Health

Massive microRNA scan uncovers leads to treating muscle degeneration

3 min read

New links to 10 degenerative diseases

Researchers have discovered the first microRNAs–tiny bits of code that
regulate gene activity–linked to each of 10 major degenerative
muscular disorders, opening doors to new treatments and a better
biological understanding of these debilitating, poorly understood,
often untreatable diseases.

The study, published online by the Proceedings of the National Academy of Sciences, was led by Iris Eisenberg, PhD, and Louis Kunkel, PhD, director of the Program in Genomics at Children’s Hospital Boston and an investigator with the Howard Hughes Medical Institute.

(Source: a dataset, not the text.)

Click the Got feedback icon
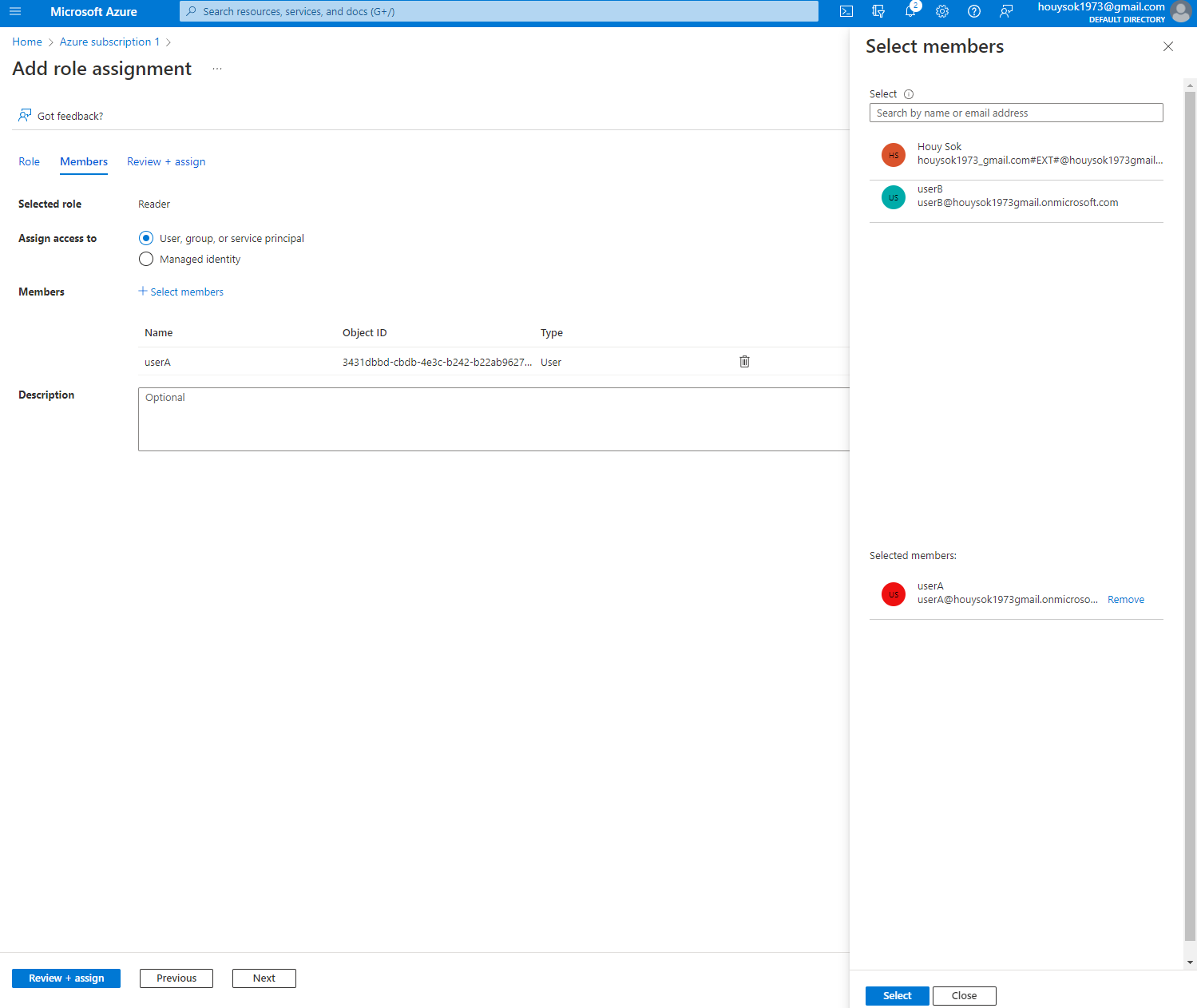Viewport: 1197px width, 1008px height. 24,115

The disorders, which cause muscle weakness and wasting, include the
muscular dystrophies (Duchenne muscular dystrophy, Becker muscular
dystrophy, limb girdle muscular dystrophies, Miyoshi myopathy, and
fascioscapulohumeral muscular dystrophy); the congenital myopathies
(nemaline myopathy); and the inflammatory myopathies (polymyositis,
dermatomyositis, and inclusion body myositis). While past studies have
linked them with an increasing number of genes, it’s still largely
unknown how these genes cause disease, and, more importantly, how to
translate the discoveries into treatments.

For instance, most muscular dystrophies begin with a known mutation in
a “master gene,” leading to damaged or absent proteins in muscle cells.
In Duchenne and Becker muscular dystrophies, the absent protein is
dystrophin, as Kunkel himself discovered in 1987. Its absence causes
muscle tissue to weaken and rupture, and the tissue becomes
progressively nonfunctional through inflammatory attacks and other
damaging events that aren’t fully understood.

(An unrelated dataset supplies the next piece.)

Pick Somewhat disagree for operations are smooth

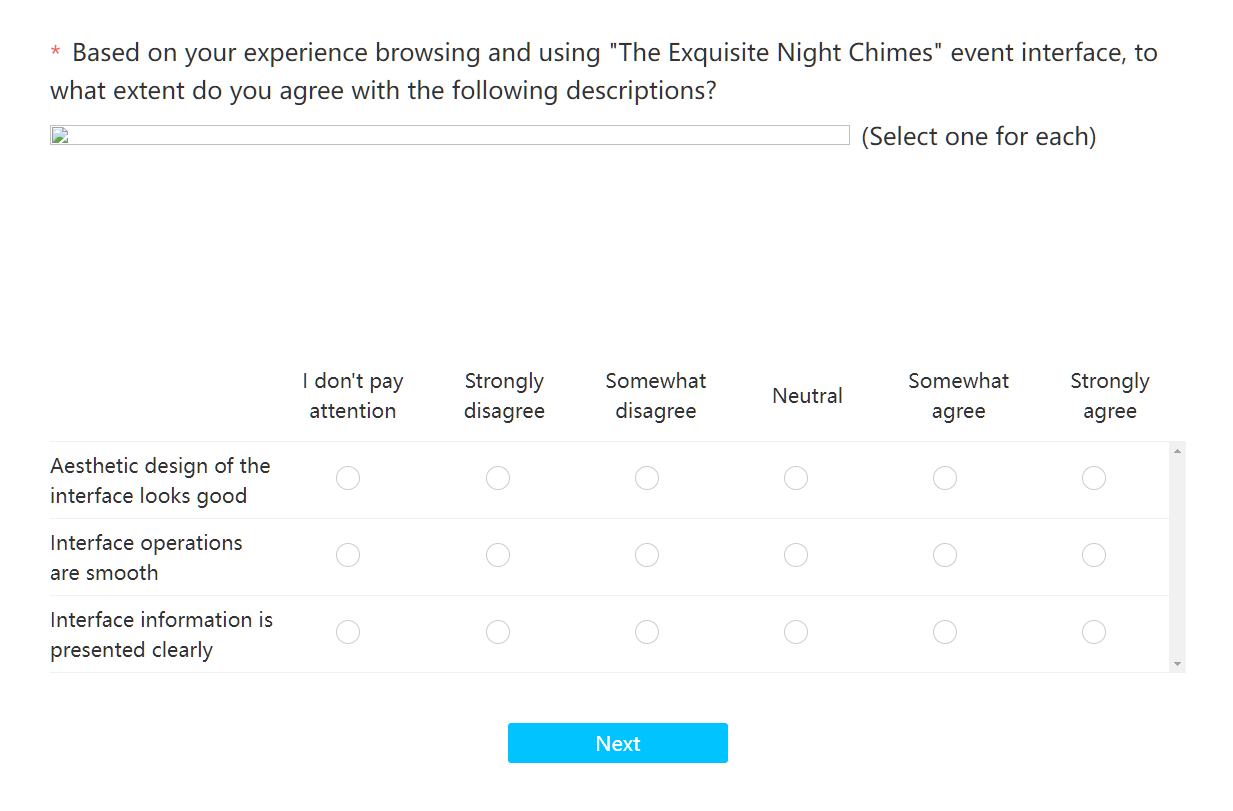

“The initial mutations do not explain why patients are losing their
muscle so fast,” says Eisenberg. “There are still many unknown genes
involved in these processes, as well as in the inflammatory processes
taking place in the damaged muscle tissue.”

She and Kunkel believe microRNAs may help provide the missing genetic
links. Their team analyzed muscle tissue from patients with each of the
ten muscular disorders, discovering that 185 microRNAs are either too
abundant or too scarce in wasting muscle, compared with healthy muscle.

Discovered in humans only in the past decade, microRNAs are already
known to regulate major processes in the body. Therefore, Eisenberg
believes microRNAs may be involved in orchestrating the tissue death,
inflammatory response and other major degenerative processes in the
affected muscle tissue. The researchers used bioinformatics to uncover
a list of genes the microRNAs may act on, and now plan to find which
microRNAs and genes actually underlie these processes.

The findings raise the possibility of slowing muscle loss by targeting
the microRNAs that control these “cascades” of damaging events. This
approach is more efficient than targeting individual genes. The team
also defined the abnormal microRNA “signatures” that correspond to each
of the ten wasting diseases. They hope these will shed light on the
genes and disease mechanisms involved in the most poorly understood and
least treatable of the degenerative disorders, such as inclusion body
myositis.
“At this point, it’s very theoretical, but it’s possible,” says
Eisenberg. The study was funded by the Howard Hughes Medical Institute and also by the National Center for Research Resources, the Associazione Amici del Centro Dino Ferrari, the Telethon Project, the Eurobiobank Project, the Muscular Dystrophy Association, the National Institutes of Health, the Lee and Penny Anderson Family Foundation, and the Joshua Frase Foundation.